There are multiple angles that would satisfy this relationship, such as $$\frac{\pi }{6}$$ and $$\frac{5\pi }{6}$$ , but we know we need the angle in the range of $$\sin ^{-1} \left(x\right)$$, the interval $$\left[-\frac{\pi }{2} ,\frac{\pi }{2} \right]$$, so the answer will be $$\sin ^{-1} \left(\frac{1}{2} \right)=\frac{\pi }{6}$$.

Remember that the inverse is a function so for each input, we will get exactly one output.
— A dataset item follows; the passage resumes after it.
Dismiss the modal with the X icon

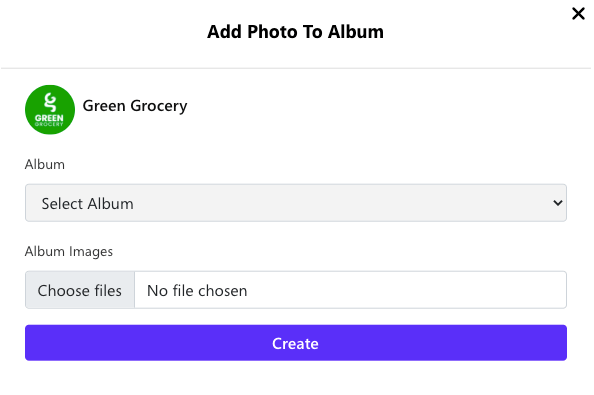(x=578, y=14)
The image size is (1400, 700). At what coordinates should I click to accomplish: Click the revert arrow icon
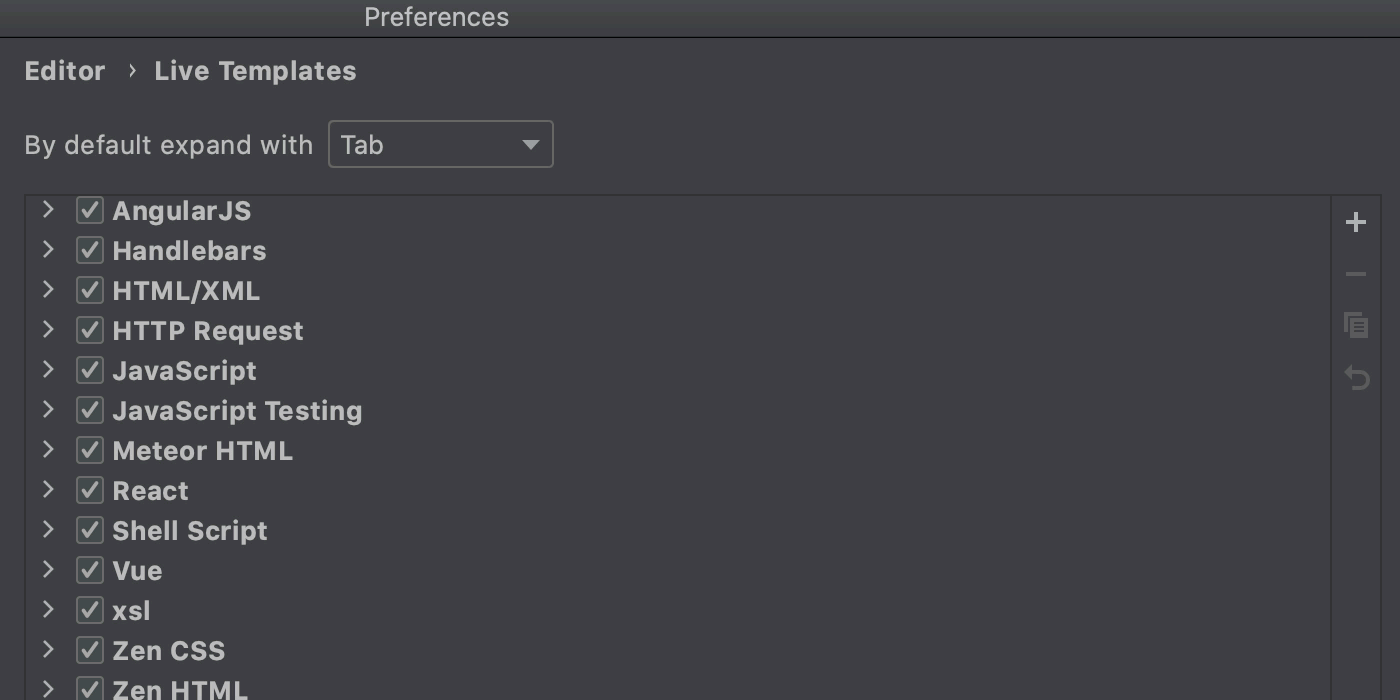[x=1356, y=378]
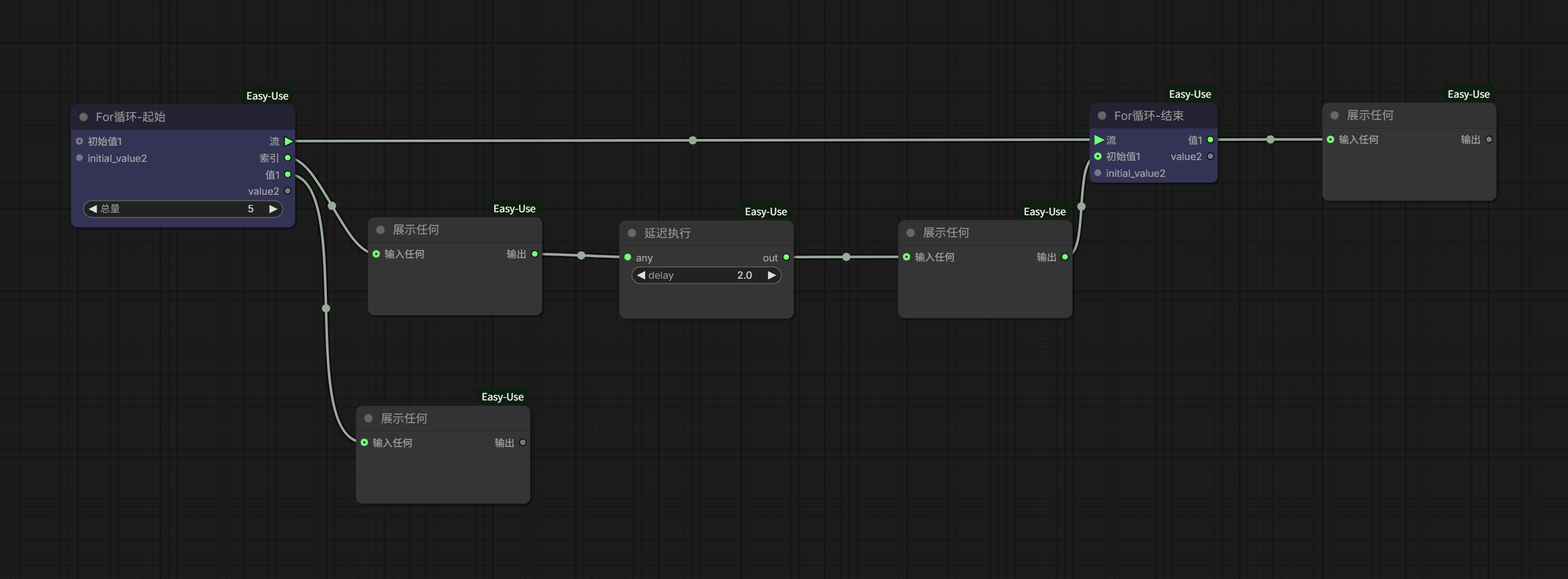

b) Evaluating $$\sin ^{-1} \left(-\frac{\sqrt{2} }{2} \right)$$, we know that $$\frac{5\pi }{4}$$ and $$\frac{7\pi }{4}$$ both have a sine value of $$-\frac{\sqrt{2} }{2}$$, but neither is in the interval $$\left[-\frac{\pi }{2} ,\frac{\pi }{2} \right]$$. For that, we need the negative angle coterminal with $$\frac{7\pi }{4}$$. $$\sin ^{-1} \left(-\frac{\sqrt{2} }{2} \right)=-\frac{\pi }{4}$$.

c) Evaluating $$\cos ^{-1} \left(-\frac{\sqrt{3} }{2} \right)$$, we are looking for an angle in the interval $$\left[0,\pi \right]$$ with a cosine value of $$-\frac{\sqrt{3} }{2}$$. The angle that satisfies this is $$\cos ^{-1} \left(-\frac{\sqrt{3} }{2} \right)=\frac{5\pi }{6}$$.

d) Evaluating $$\tan ^{-1} \left(1\right)$$, we are looking for an angle in the interval $$\left(-\frac{\pi }{2} ,\frac{\pi }{2} \right)$$ with a tangent value of 1. The correct angle is $$\tan ^{-1} \left(1\right)=\frac{\pi }{4}$$.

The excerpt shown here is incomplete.